ÁREA: Química Tecnológica
TÍTULO: AVALIAÇÃO DO MÉTODO DE DISPERSÃO SÓLIDA PARA O AUMENTO DA VELOCIDADE DE DISSOLUÇÃO DE UM FÁRMACO FRACAMENTE SOLÚVEL
AUTORES: LIMA, R.A. (UFAL) ; NASCIMENTO, T.G. (UFAL) ; LEAL, F.H.S.G (UFAL) ; ROCHA, V.N. (LIFAL) ; FRANÇA, D.M.M. (LIFAL)

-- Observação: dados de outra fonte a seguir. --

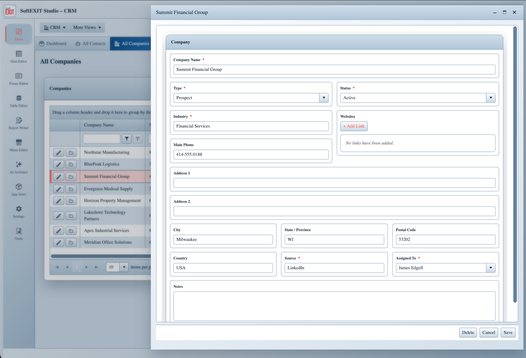
Task: Switch to the Dashboard tab
Action: point(53,44)
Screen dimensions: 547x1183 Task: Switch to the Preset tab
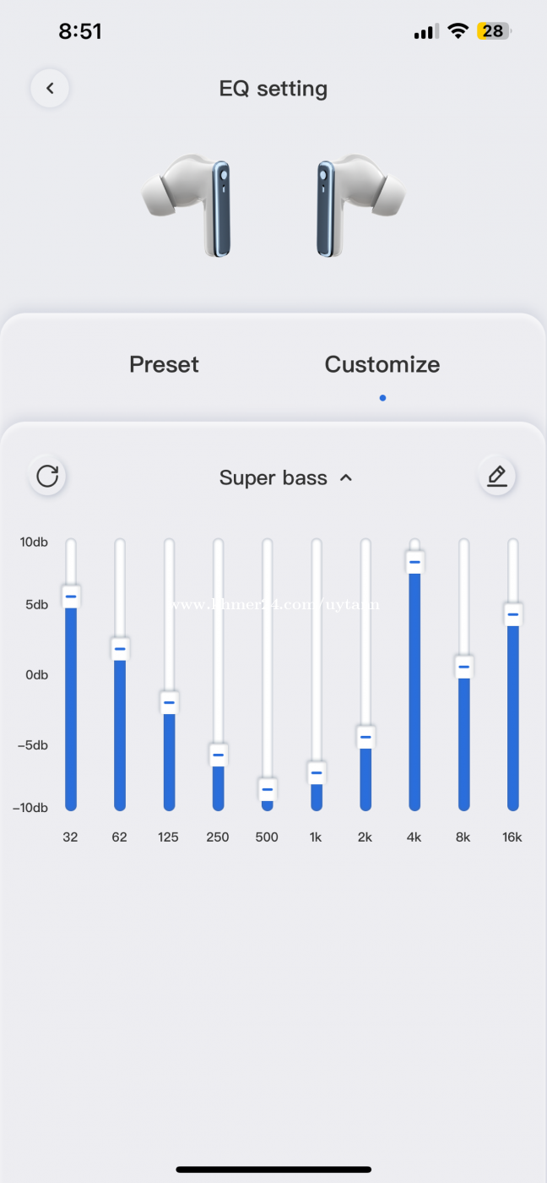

RESUMO: RESUMO: O objetivo deste trabalho é avaliar o aumento da taxa de dissolução da hidroclorotiazida (HCT), fármaco de baixa solubilidade aquosa, utilizando modificadores de solubilidade (MS). As dispersões foram preparadas em diferentes proporções. Posteriormente foram encapsuladas e o perfil de dissolução foi feito utilizando o aparato da cesta rotatória. Foram elaboradas duas formulações (A e B) a partir das dispersões preparadas e avaliadas através do perfil de dissolução. Os resultados foram comparados com o medicamento de referência através do perfil de dissolução e da análise f1 x f2. Após a realização das análises, verificou-se que a formulação B apresentou melhor perfil de dissolução e maior viabilidade tecnológica.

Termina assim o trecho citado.